Messages to Anne Foale rsm

Bottom photo: Representing the Country Health SA Midwives are  Mrs Therese McCallum (left) and Anne Foale rsm

 

Working to Close the Gap

I was born in cool and lusciously green Mount Gambier in SA in 1953.  I was the eldest of nine surviving children.  We lived between Mt Gambier and the western districts of Victoria until I was 10 years old, then we settled back in Mt Gambier for school at the local Mercy college. I had a great aunt who was a Sister of Mercy in Mt Gambier when I was there.  I talked about wanting to be a Sister of Mercy from about year 8 at school.  I left home and went nursing when my youngest sister was 2 years old, much to my parents’ dismay initially. 
  
I completed my nursing training at the Royal Adelaide Hospital and before the graduation ceremony I was off to the Kimberley as a lay-missionary. Two and half years later I was back in Perth, WA, where I completed a midwifery qualification. By then my family had re-located to the West. It was about then that I knew I was ready to commit to something more.  I asked to be able to return to Adelaide and join the Mercy group that I had grown up with.
 
With no Mercy hospital in SA there was some freedom for me in pursuing community nursing, with a particular focus on mothers and babies. The urge in me to find something other than marriage and motherhood was influenced by many of my teachers at school particularly music teachers which one is often able to have a closer relationship with.  This was reinforced by my parents, grandparents and extended family members. Henry Lawson’s story, The Drovers wife, was a story that captured my imagination as I was growing up.  For me it told my mum’s story in some respects, and left me with a deep sense that woman deserved better in life.  This has formed a passion in me that extends to all new mothers, Aboriginal women, as well as the women of East Timor. 
   
This Mercy journey now finds me back in Port Augusta for the third time, and managing life and work in a much more sustainable fashion.   The years maybe taking their toll on my joints but my spirit is recreated every day with a mix of cross cultural challenges at work, a thriving garden at home, and all the music and singing one could ever wish for.
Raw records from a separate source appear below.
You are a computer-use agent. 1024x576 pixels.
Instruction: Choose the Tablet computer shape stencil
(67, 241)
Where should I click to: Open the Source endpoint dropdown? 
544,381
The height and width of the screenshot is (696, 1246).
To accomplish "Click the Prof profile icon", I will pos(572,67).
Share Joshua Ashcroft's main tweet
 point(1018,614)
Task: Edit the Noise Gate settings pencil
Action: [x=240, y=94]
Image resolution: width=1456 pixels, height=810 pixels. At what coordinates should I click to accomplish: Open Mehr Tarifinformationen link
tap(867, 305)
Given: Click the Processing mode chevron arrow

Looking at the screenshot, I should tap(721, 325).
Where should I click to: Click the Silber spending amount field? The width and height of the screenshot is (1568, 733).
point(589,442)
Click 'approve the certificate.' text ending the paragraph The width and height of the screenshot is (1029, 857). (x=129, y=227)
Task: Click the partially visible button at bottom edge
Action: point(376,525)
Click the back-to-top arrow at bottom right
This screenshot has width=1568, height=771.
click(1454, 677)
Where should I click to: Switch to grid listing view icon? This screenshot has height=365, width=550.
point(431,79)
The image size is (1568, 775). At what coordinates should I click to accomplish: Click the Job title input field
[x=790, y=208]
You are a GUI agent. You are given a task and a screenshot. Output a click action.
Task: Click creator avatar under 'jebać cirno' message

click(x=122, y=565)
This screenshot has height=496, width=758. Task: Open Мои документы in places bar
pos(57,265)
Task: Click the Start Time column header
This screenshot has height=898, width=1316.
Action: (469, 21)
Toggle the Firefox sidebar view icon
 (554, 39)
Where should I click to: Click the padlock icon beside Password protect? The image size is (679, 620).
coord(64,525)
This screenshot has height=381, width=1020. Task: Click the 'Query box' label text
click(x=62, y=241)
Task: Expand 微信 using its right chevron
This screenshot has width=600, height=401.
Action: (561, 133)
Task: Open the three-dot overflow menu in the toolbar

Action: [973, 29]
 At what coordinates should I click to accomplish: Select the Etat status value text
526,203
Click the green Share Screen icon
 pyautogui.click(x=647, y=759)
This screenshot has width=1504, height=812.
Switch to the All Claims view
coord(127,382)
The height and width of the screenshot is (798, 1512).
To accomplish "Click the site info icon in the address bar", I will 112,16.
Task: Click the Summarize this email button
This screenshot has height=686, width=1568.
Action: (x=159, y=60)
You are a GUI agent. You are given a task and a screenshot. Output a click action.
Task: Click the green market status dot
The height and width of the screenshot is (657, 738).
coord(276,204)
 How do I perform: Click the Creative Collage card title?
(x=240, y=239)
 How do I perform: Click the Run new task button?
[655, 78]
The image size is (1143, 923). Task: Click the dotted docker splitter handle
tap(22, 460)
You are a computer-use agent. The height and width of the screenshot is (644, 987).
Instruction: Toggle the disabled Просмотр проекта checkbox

Last year (2013) I was privileged to have a few months of renewal time at Glenburn’s Eco-spirituality centre in Victoria. The most wonderful part was being able to slip into the rhythm of life on the edge of the Toolangi Forest, recently recovered from the Black Saturday bushfires.  The obvious regeneration was a lovely sign of hope for me, the unpredictable encounters with curious birds was a truly renewing experience. The gift of that time has stayed with me ever since… a sense of gratitude for life, the beauty in all things and the wonder of our created universe.
  
Back home with Elizabeth Young, the garden at 2 Hall Street has been transformed, names of local birds roll off my tongue as easily as ABC… and in this winter season in the north of the our state we are blessed with a green we rarely seen.  It could almost rival the Emerald Isle where we recently joined this years’ Mercy Ethos group.  That’s another story that can be followed through the Mercy webpage.